**EXTRACTED INFORMATION:**
--------

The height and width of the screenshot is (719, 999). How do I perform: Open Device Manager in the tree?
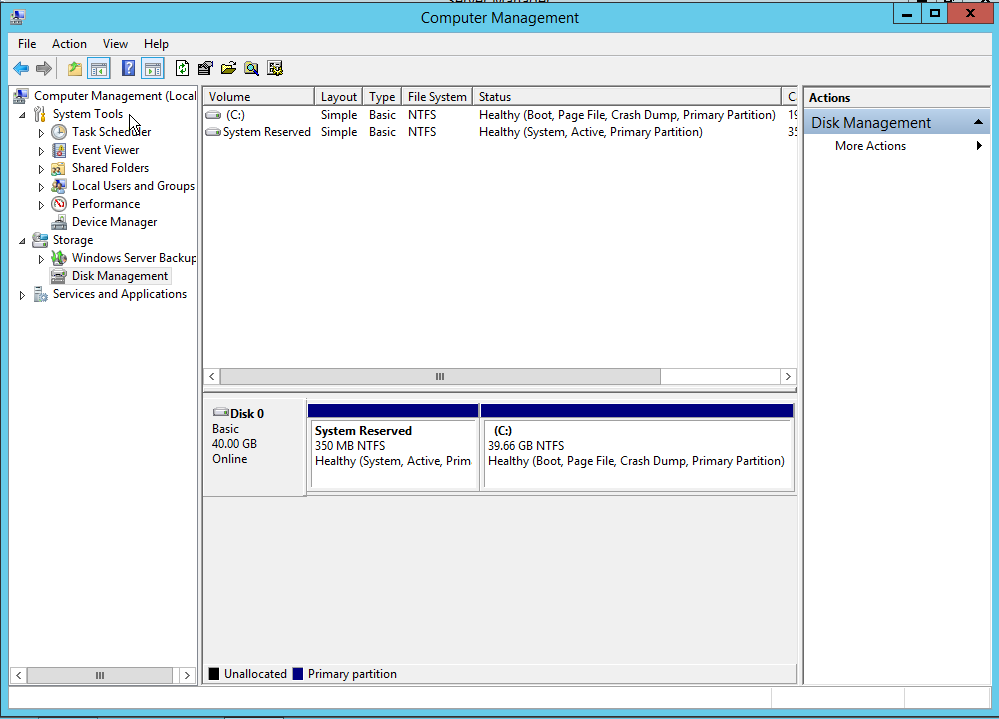tap(114, 222)
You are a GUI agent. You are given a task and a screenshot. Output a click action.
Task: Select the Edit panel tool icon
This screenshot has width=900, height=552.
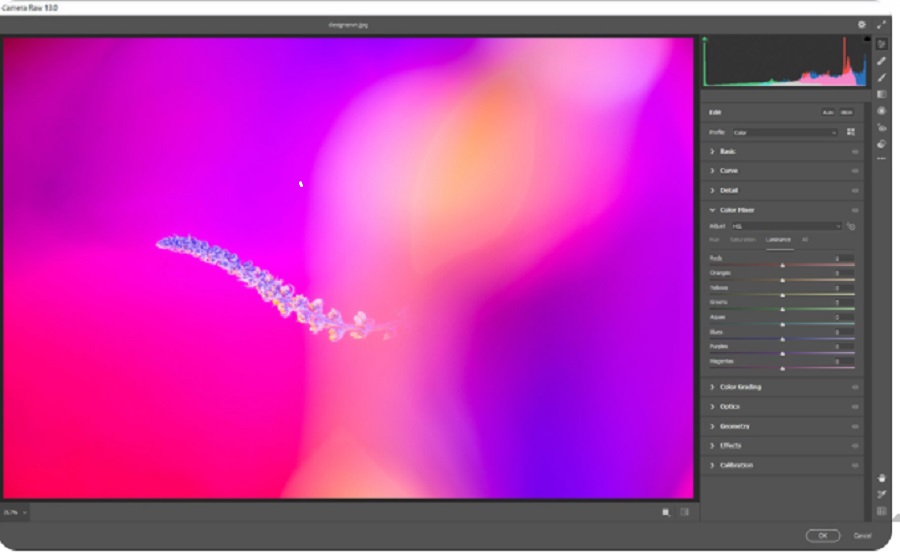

--------

All of the entries above are to be duplicated exactly, with every image left out.

The height and width of the screenshot is (719, 999). How do I perform: Open Device Manager in the tree?
tap(114, 222)
You are a GUI agent. You are given a task and a screenshot. Output a click action.
Task: Select the Edit panel tool icon
This screenshot has width=900, height=552.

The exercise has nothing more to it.